Deep Learning Lectures – Neural Networks & Perceptrons by Geoffrey Hinton

Deep Learning Lectures – Neural Networks & Perceptrons by Geoffrey Hinton

This lecture series introduces the fundamental concepts of deep learning and neural networks taught by Geoffrey Hinton at the University of Toronto. It is designed to build a strong conceptual understanding of how modern neural networks work and why they are powerful in artificial intelligence systems.

The course begins by explaining why machine learning is necessary and how traditional programming approaches are limited when dealing with complex real-world data. It then introduces neural networks as a computational model inspired by the human brain, showing how they can learn patterns from data.

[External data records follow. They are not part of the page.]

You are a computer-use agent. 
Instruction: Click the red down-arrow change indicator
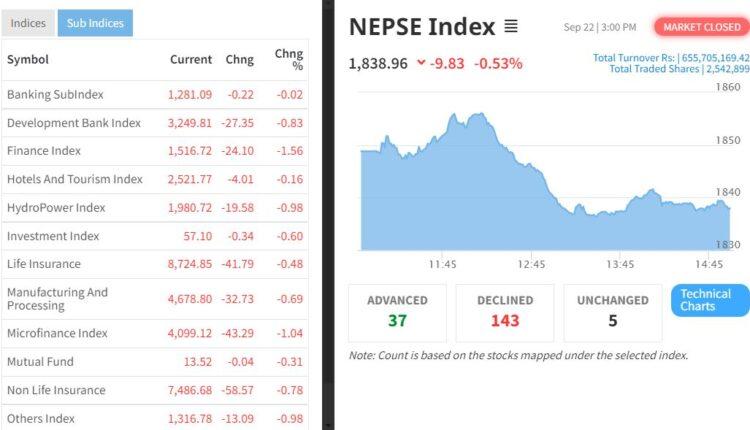[421, 63]
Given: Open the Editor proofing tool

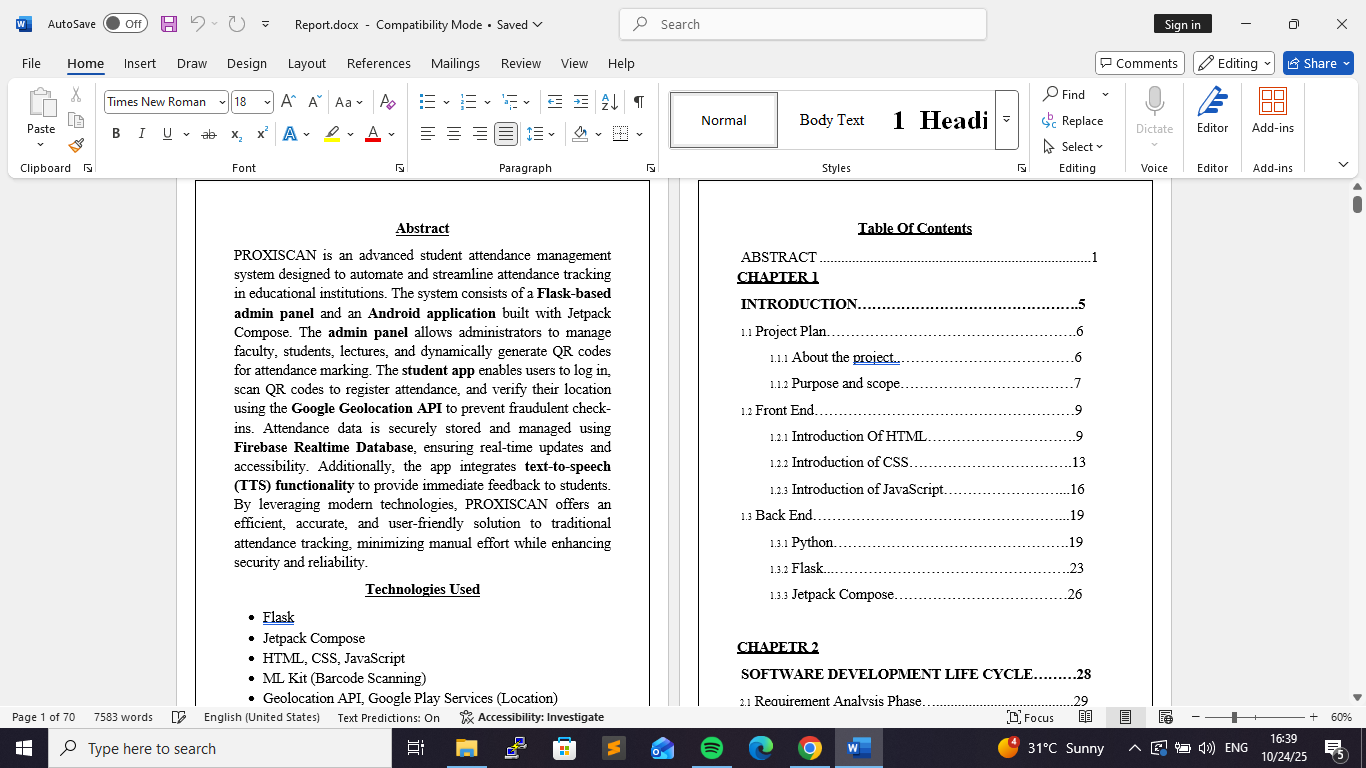Looking at the screenshot, I should coord(1212,110).
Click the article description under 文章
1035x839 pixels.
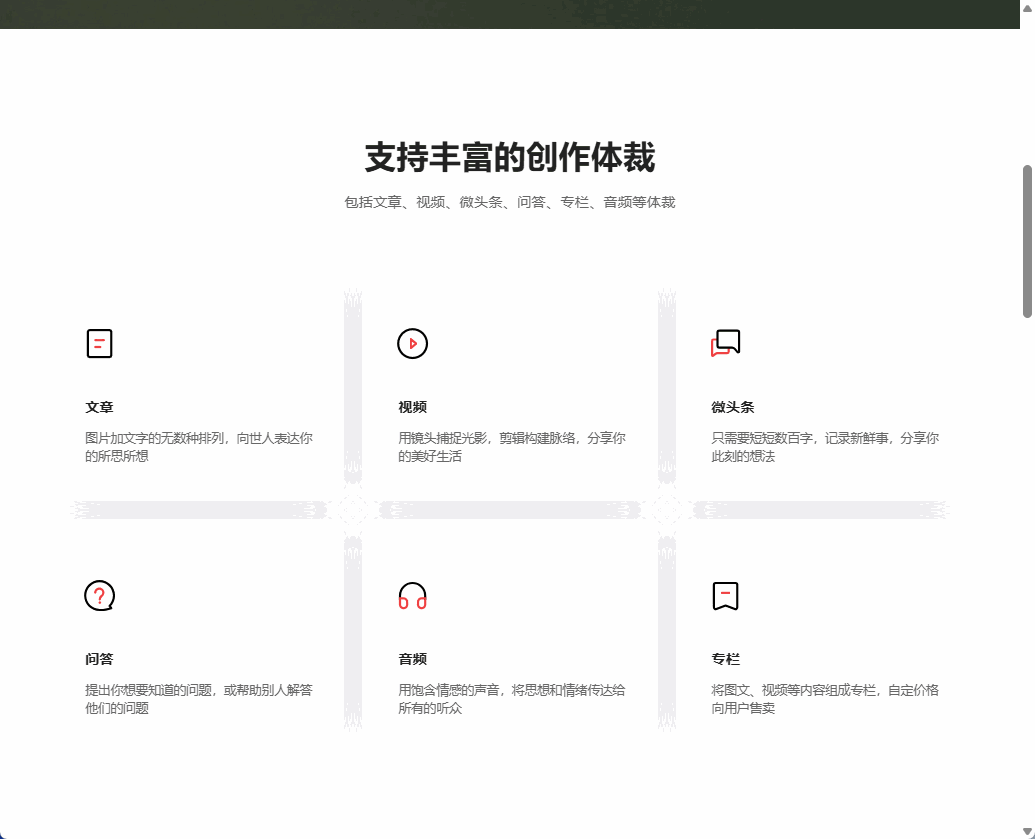[x=201, y=447]
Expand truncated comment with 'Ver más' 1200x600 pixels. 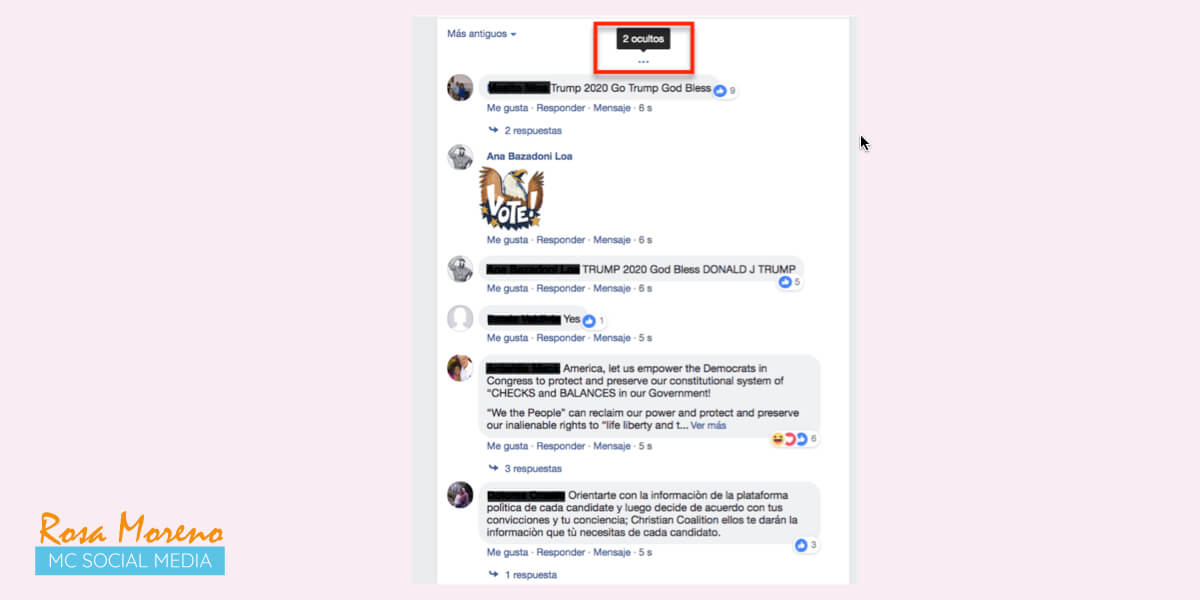coord(708,426)
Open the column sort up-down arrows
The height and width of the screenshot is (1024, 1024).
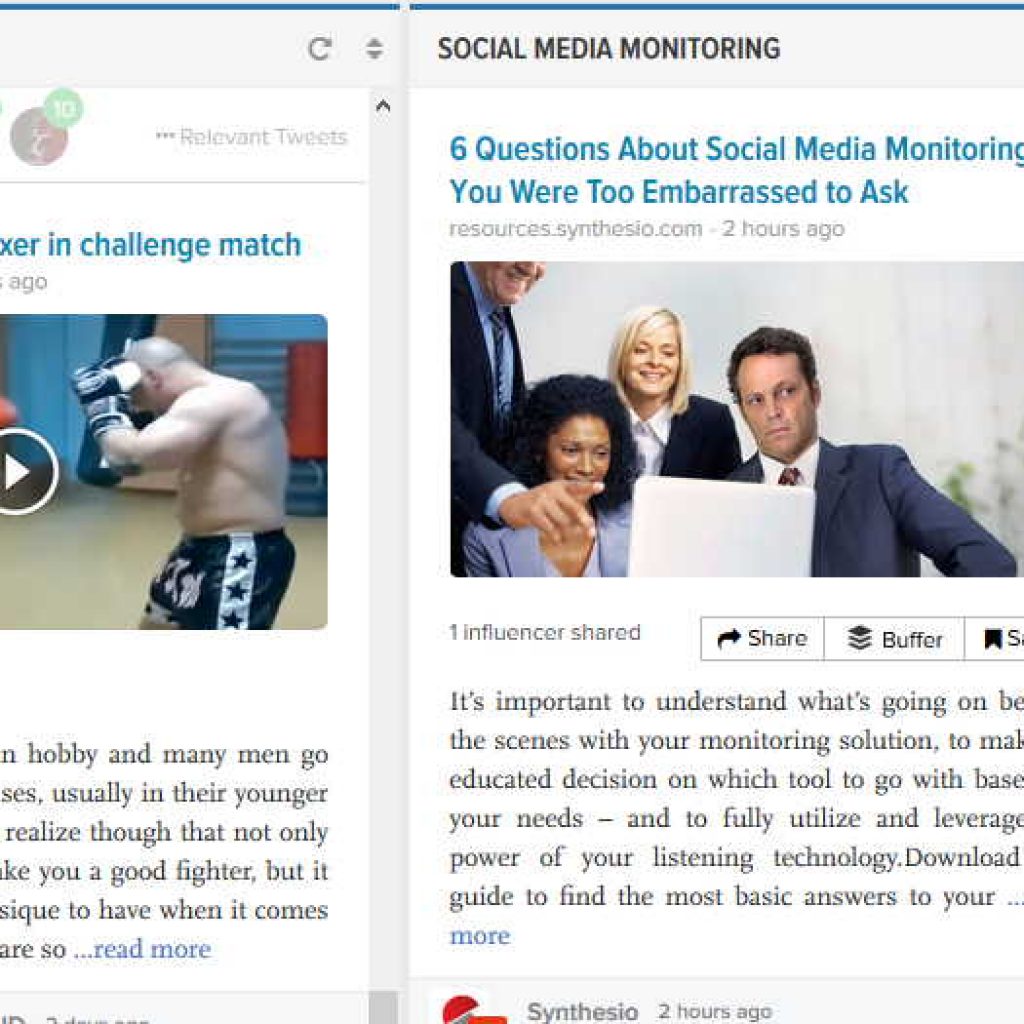tap(374, 49)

Several lectures focus on simple neuron models and perceptrons, which represent the earliest form of neural networks. These sections help learners understand how inputs are processed and transformed into outputs through weighted connections.

The series also explains different types of learning, including supervised and unsupervised learning, and provides intuitive examples of how machines learn from experience. Additional topics include neural network architectures, geometrical interpretations of perceptrons, and why learning algorithms work effectively in practice.

The course further discusses limitations of neural networks, helping learners understand what current models cannot solve easily. This builds a realistic and balanced foundation for studying advanced deep learning systems.

Overall, this series is ideal for beginners who want to understand the origins and core principles of deep learning before moving to more complex models.